### Information

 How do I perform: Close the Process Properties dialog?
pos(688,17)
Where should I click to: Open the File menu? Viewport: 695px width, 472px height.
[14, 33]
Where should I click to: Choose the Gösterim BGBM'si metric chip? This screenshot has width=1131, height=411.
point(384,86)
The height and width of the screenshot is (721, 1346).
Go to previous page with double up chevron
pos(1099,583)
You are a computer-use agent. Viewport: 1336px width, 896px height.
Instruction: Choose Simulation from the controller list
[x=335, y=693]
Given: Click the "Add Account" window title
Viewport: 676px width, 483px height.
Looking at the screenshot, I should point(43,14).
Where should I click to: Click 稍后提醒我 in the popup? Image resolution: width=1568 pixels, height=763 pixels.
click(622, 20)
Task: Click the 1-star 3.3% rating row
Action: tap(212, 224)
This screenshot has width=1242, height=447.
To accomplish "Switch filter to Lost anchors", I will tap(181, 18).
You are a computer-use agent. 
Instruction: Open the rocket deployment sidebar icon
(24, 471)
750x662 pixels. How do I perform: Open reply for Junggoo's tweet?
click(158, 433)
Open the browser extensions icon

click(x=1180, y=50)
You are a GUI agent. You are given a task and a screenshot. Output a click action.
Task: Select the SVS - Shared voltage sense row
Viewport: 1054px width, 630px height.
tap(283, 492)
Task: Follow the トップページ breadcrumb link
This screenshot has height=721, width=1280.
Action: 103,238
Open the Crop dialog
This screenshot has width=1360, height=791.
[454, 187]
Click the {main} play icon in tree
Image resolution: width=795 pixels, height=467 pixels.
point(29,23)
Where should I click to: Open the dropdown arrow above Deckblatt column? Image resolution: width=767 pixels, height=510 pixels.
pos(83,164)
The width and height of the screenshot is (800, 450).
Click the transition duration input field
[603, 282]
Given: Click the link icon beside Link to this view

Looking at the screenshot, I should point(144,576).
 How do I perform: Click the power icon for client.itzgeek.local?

######

Would you please reproduce the entries above word for word?

 How do I perform: Close the Process Properties dialog?
pos(688,17)
Where should I click to: Open the File menu? Viewport: 695px width, 472px height.
[14, 33]
Where should I click to: Choose the Gösterim BGBM'si metric chip? This screenshot has width=1131, height=411.
point(384,86)
The height and width of the screenshot is (721, 1346).
Go to previous page with double up chevron
pos(1099,583)
You are a computer-use agent. Viewport: 1336px width, 896px height.
Instruction: Choose Simulation from the controller list
[x=335, y=693]
Given: Click the "Add Account" window title
Viewport: 676px width, 483px height.
Looking at the screenshot, I should point(43,14).
Where should I click to: Click 稍后提醒我 in the popup? Image resolution: width=1568 pixels, height=763 pixels.
click(622, 20)
Task: Click the 1-star 3.3% rating row
Action: tap(212, 224)
This screenshot has width=1242, height=447.
To accomplish "Switch filter to Lost anchors", I will tap(181, 18).
You are a computer-use agent. 
Instruction: Open the rocket deployment sidebar icon
(24, 471)
750x662 pixels. How do I perform: Open reply for Junggoo's tweet?
click(158, 433)
Open the browser extensions icon

click(x=1180, y=50)
You are a GUI agent. You are given a task and a screenshot. Output a click action.
Task: Select the SVS - Shared voltage sense row
Viewport: 1054px width, 630px height.
tap(283, 492)
Task: Follow the トップページ breadcrumb link
This screenshot has height=721, width=1280.
Action: 103,238
Open the Crop dialog
This screenshot has width=1360, height=791.
[454, 187]
Click the {main} play icon in tree
Image resolution: width=795 pixels, height=467 pixels.
point(29,23)
Where should I click to: Open the dropdown arrow above Deckblatt column? Image resolution: width=767 pixels, height=510 pixels.
pos(83,164)
The width and height of the screenshot is (800, 450).
Click the transition duration input field
[603, 282]
Given: Click the link icon beside Link to this view

Looking at the screenshot, I should point(144,576).
 How do I perform: Click the power icon for client.itzgeek.local?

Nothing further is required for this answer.